## Task requirements
Pictures are to be omitted. Output only the lines from the one containing "This screenshot has width=892, height=669." through the end of the data, word for word.

Dataset items:
[Start of section]
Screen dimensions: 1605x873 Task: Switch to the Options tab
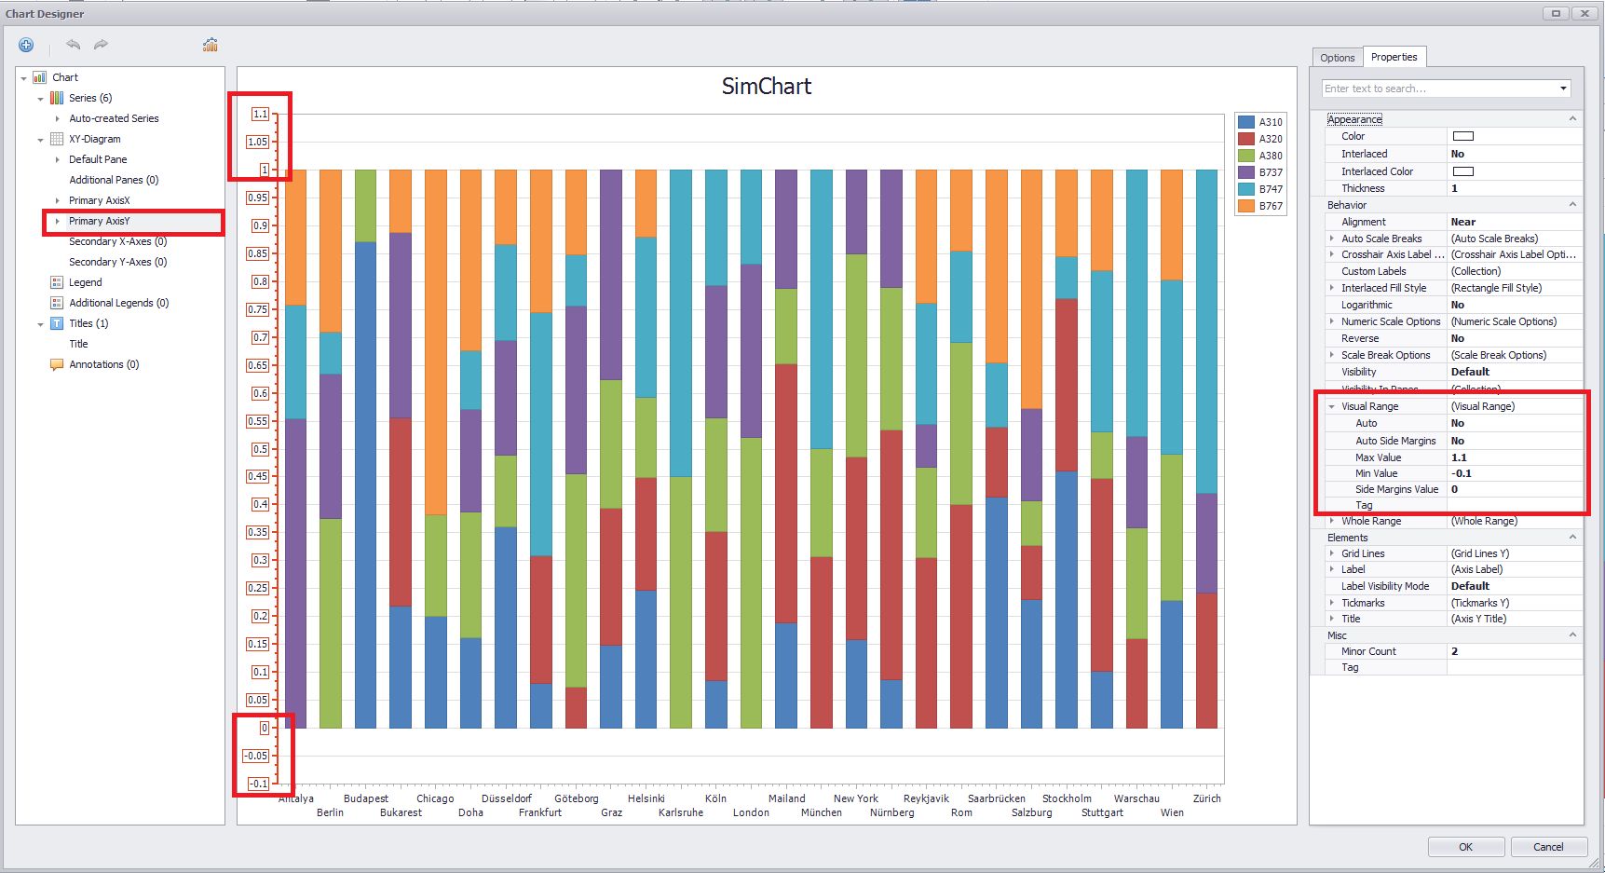pyautogui.click(x=1337, y=58)
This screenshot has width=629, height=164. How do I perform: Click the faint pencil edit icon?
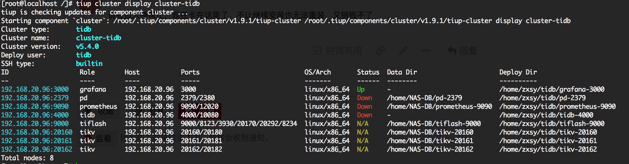point(403,50)
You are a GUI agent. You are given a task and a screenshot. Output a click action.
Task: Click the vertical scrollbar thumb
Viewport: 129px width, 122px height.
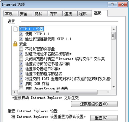coord(113,36)
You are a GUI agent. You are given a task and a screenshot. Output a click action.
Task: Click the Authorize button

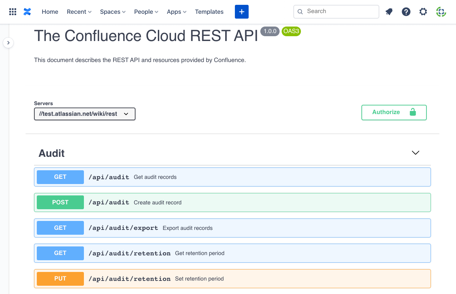click(386, 112)

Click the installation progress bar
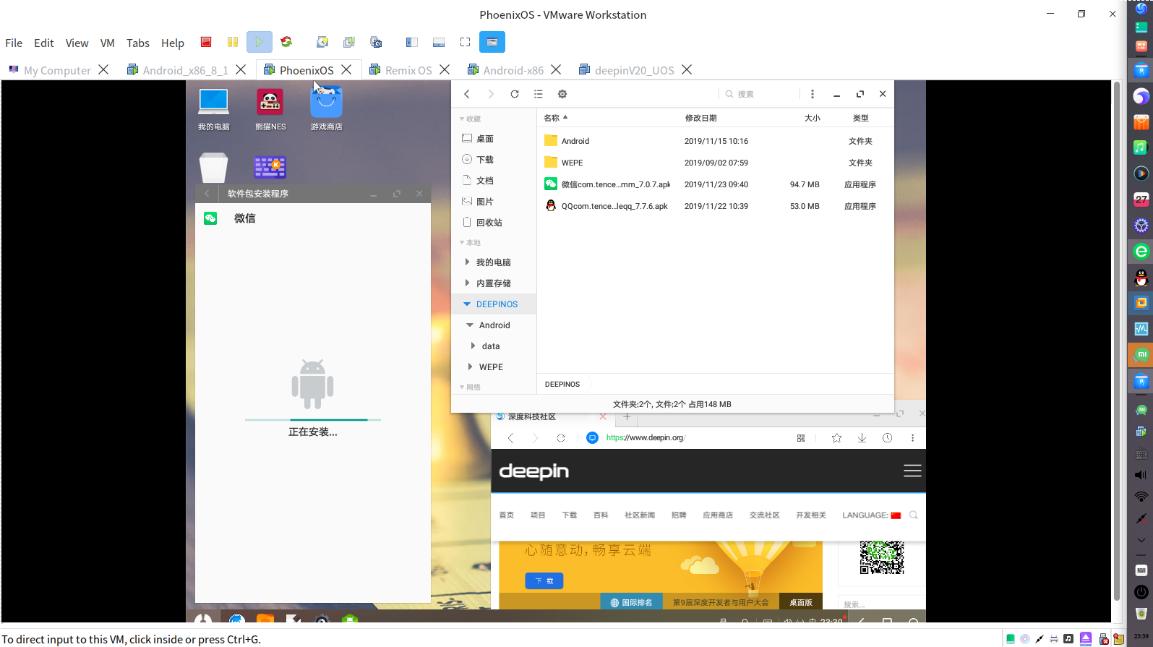(313, 419)
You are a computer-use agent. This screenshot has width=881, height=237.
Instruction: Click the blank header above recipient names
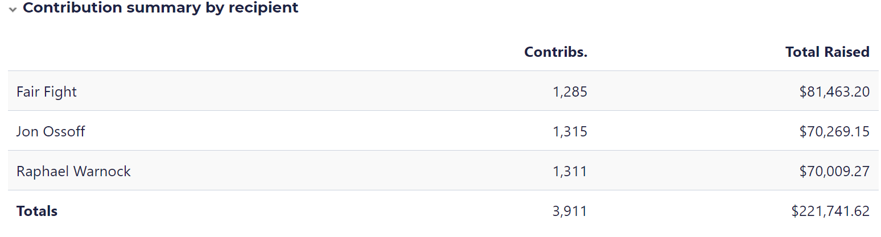coord(171,52)
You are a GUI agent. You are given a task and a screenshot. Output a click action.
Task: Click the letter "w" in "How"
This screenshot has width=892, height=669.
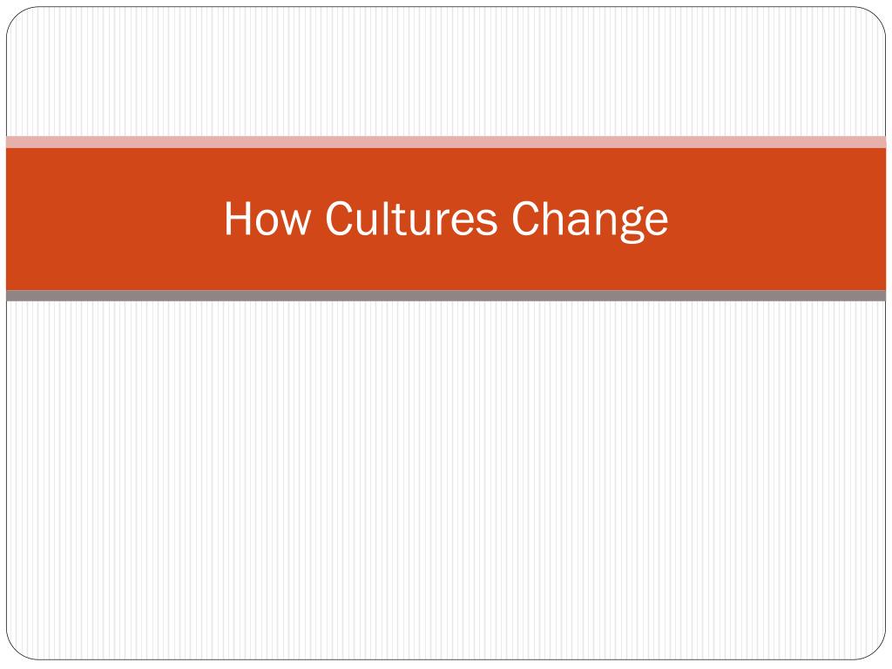298,222
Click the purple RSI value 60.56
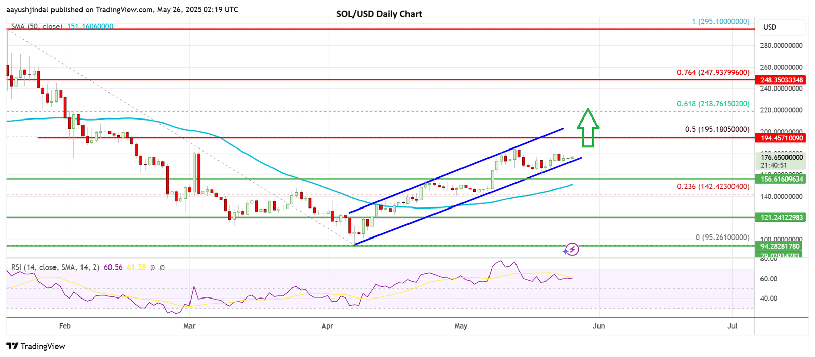 pyautogui.click(x=113, y=267)
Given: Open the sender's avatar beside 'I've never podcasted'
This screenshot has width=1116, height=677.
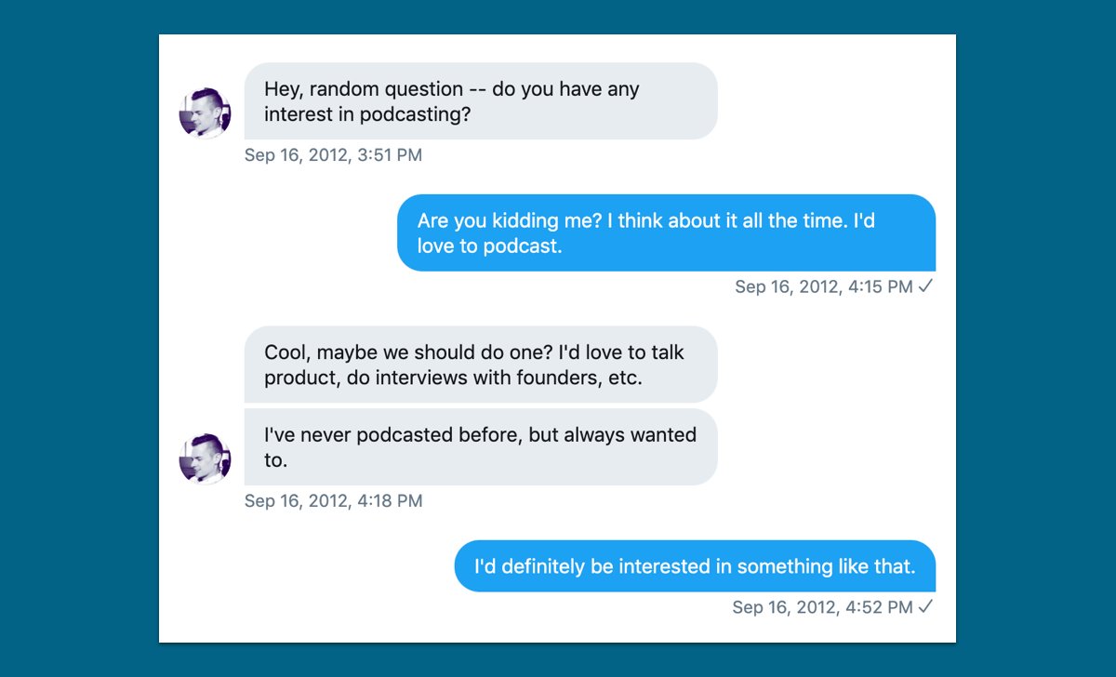Looking at the screenshot, I should (205, 458).
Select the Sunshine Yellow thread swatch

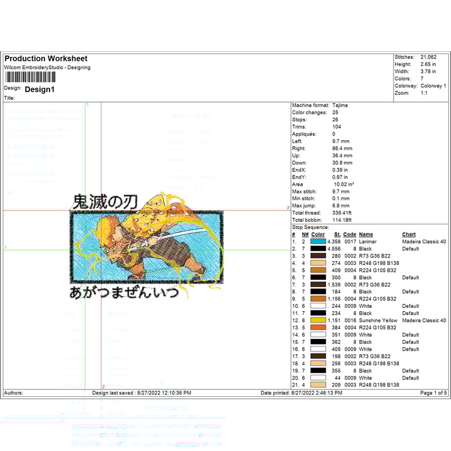pos(318,320)
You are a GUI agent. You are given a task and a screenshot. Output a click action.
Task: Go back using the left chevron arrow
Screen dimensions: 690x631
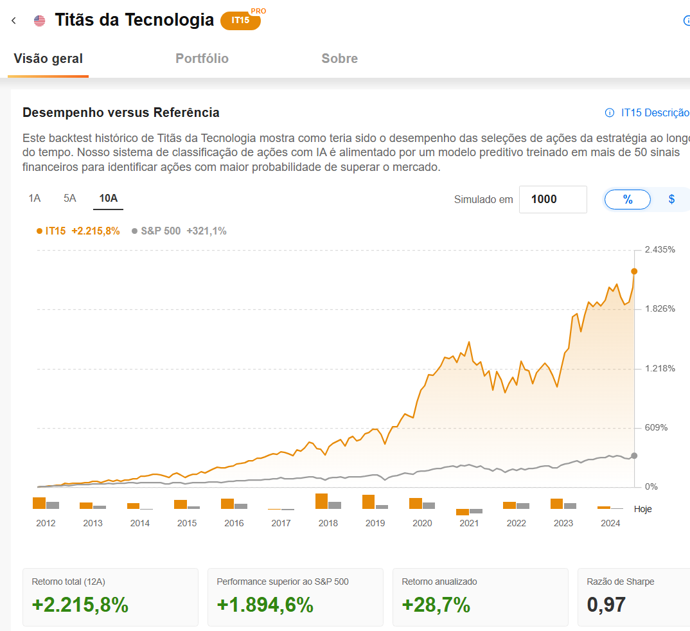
[End of section]
## Task answer
This screenshot has width=892, height=669.
298,222
Click the purple RSI value 60.56
 pyautogui.click(x=113, y=267)
Given: Open the sender's avatar beside 'I've never podcasted'
This screenshot has width=1116, height=677.
Looking at the screenshot, I should (205, 458).
Select the Sunshine Yellow thread swatch

pos(318,320)
You are a GUI agent. You are given a task and a screenshot. Output a click action.
Task: Go back using the left chevron arrow
Screen dimensions: 690x631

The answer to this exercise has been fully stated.